In order to be able to perform operations on tensors that we are probably more used to in matrix notation, it is necessary to introduce two special tensors: the Kronecker delta $$\delta_{ij}$$ and the Levi-Civita symbol $$\varepsilon_{ijk}$$.

Kronecker delta is a function of two variables which has a value of 1 if the two variables are the same, or 0 if they are not.

$$\delta_{ij} = \left{ \begin{array}\ 1 & \mbox{(\(i = j$$)} \ 0 & \mbox{($$i \neq j$$)} \end{array} \right.\)

The values can be arranged into a 2x2 matrix, which will be identical to the identity matrix.
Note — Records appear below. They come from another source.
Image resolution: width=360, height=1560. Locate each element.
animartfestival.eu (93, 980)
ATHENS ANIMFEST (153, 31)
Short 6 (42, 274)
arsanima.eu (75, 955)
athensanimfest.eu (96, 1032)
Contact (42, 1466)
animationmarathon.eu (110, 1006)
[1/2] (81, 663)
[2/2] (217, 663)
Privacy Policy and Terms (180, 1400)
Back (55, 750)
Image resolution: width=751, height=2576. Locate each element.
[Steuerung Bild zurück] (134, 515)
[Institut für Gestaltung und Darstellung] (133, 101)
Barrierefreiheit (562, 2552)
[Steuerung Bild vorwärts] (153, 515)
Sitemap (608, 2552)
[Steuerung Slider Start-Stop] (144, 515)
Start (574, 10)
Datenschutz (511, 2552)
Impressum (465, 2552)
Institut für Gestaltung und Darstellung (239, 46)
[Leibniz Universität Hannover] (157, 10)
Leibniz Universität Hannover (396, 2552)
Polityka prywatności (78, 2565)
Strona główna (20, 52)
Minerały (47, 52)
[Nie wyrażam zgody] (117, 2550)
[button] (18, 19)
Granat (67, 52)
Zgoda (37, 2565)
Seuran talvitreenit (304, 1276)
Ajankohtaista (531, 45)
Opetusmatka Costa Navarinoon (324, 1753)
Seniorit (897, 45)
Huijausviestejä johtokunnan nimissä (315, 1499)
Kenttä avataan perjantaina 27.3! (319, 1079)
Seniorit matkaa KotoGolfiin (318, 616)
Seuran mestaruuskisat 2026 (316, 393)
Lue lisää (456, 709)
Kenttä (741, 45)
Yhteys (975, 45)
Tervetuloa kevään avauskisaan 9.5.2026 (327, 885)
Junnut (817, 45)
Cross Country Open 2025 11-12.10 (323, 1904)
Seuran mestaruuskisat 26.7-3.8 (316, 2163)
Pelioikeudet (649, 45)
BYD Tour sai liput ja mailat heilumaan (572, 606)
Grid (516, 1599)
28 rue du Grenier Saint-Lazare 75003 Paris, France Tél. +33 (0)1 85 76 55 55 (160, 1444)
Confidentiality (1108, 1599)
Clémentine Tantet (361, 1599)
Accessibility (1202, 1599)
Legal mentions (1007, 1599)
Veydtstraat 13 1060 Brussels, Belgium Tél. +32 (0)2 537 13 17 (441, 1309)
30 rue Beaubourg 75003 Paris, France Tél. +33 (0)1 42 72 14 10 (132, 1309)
Kronecker delta can be also expressed as $$\delta_{ij}=\mathbf{\hat{e}}_i\cdot\mathbf{\hat{e}}_j$$.

The three-dimensional fully antisymmetric Levi-Civita symbol $$\varepsilon_{ijk}$$ is defined by:

$\begin{split}\varepsilon_{ijk} = \left\{ \begin{array}\\ +1 & \mbox{if (ijk) = (123), (231), (312)} \\ %\ x \in \mathbf{N}^* \\ -1 & \mbox{if (ijk) = (132), (231), (321)} \\ %\ x = 0 \\ 0 & \mbox{otherwise (i.e. any 2 are equal)} \end{array} \right. \end{split}$

That is, it is 1 if (ijk) is an even permutation of (123), -1 if (ijk) is an odd permutation of 123 and 0 if any index (ijk) is repeated. For example:

$\varepsilon_{ijk} = - \varepsilon_{ikj} = - \varepsilon_{jik} = \varepsilon_{kij}.$

Cross product $$\boldsymbol{c}$$ of two vectors $$\boldsymbol{a}$$ and $$\boldsymbol{b}$$ in tensor notation can be expressed as:

\begin{align}\begin{aligned}\begin{split} c_k \mathbf{\hat{e}}_k=\mathbf{c} = \mathbf{a}\times\mathbf{b} = (a_i\mathbf{\hat{e}}_i)\times (b_j\mathbf{\hat{e}}_j)=a_ib_j(\mathbf{\hat{e}}_i\times\mathbf{\hat{e}}_j)\parallel\cdot \mathbf{\hat{e}}_k,\\ c_k \mathbf{\hat{e}}_k\cdot\mathbf{\hat{e}}_k=c_k=a_i b_j (\mathbf{\hat{e}}_i\times\mathbf{\hat{e}}_j)\cdot\mathbf{\hat{e}}_k.\end{split}\\The Levi-Civita symbol is then equal to \varepsilon_{ijk} = (\mathbf{\hat{e}}_i\times\mathbf{\hat{e}}_j)\cdot\mathbf{\hat{e}}_k and in general, cross product can be expressed in tensor notation as:\\ (\boldsymbol{a} \times \boldsymbol{b} )_i = \varepsilon_{ijk} a_j b_k, \end{aligned}\end{align}

where j and k are dummy indices, while i is a free index as it only appears once in the term, i.e. it is not summed over. As per the definition of tensors, the number of free indices in a term denotes the rank of that term - in this case there is only one free index so the resulting object is a rank-1 tensor, i.e. a vector.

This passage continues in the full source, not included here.